• _Excerpt to read_
■ ■ ■

How is the filtration efficiency of medical masks measured?

The filtration efficiency of medical masks is a key indicator for assessing their protective performance; it reflects the mask’s ability to filter specific particulate matter. The following provides a detailed explanation of its measurement method:

Testing Principle

The basic principle behind measuring the filtration efficiency of medical masks is to pass a test aerosol of a certain concentration through a mask sample, then compare the aerosol concentrations before and after the mask. By calculating the proportion of particles filtered out by the mask, we can determine its filtration efficiency.

Testing equipment

Aerosol generator It is used to generate aerosols with specific particle sizes and concentrations. Common test aerosols include sodium chloride aerosols and di-octyl phthalate (DOP) aerosols. For example, when testing medical protective masks, sodium chloride aerosols are often employed, with a particle size range typically between 0.02 and 2.0 μm.

Particle counter It is divided into types such as optical particle counters and condensation nucleus counters, which are used to measure aerosol concentrations. Optical particle counters count particles by detecting their scattering of light; they offer advantages such as fast measurement speed and relatively high accuracy. Condensation nucleus counters, on the other hand, are suitable for measuring particles with smaller particle sizes.

Mask Filtration Efficiency Tester This is an integrated device that combines an aerosol generator, a particle counter, and a related sampling system. It can automatically perform aerosol generation, sampling, and concentration measurement, and calculate the filtration efficiency.

Test steps

Sample Preparation Select multiple representative samples of medical masks, ensuring that the number and specifications of the samples comply with relevant standard requirements. At the same time, prepare the auxiliary equipment and materials needed for testing, such as sampling tubes and connecting pipelines.

■ ■ ■

• _Collected data_

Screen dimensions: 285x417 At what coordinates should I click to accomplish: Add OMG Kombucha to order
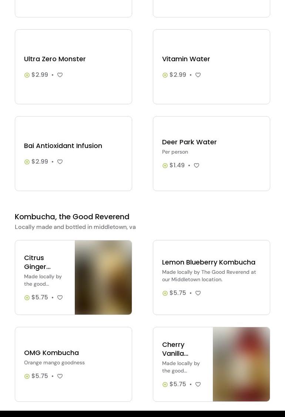pos(27,376)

■ ■ ■

• _Problems to solve_
**1)** Answer these questions using the text on mask filtration efficiency:
(a) Which test aerosol is often used when testing medical protective masks, and what is its typical particle size range?
(b) How do optical particle counters count particles?
(c) What three things does the mask filtration efficiency tester combine?
**2)** From the text on mask filtration efficiency, reproduce the passage that begins at the words "The filtration efficiency of medical masks is a" and stops after "its filtration efficiency.", switching "filtration efficiency" to "filtering efficiency".

• _Responses for each task_
**1)**
(a) Sodium chloride aerosol, with particle sizes typically between 0.02 and 2.0 μm.
(b) They detect the particles' scattering of light.
(c) An aerosol generator, a particle counter, and a related sampling system.

**2)**
The filtering efficiency of medical masks is a key indicator for assessing their protective performance; it reflects the mask’s ability to filter specific particulate matter. The following provides a detailed explanation of its measurement method:

Testing Principle

The basic principle behind measuring the filtering efficiency of medical masks is to pass a test aerosol of a certain concentration through a mask sample, then compare the aerosol concentrations before and after the mask. By calculating the proportion of particles filtered out by the mask, we can determine its filtering efficiency.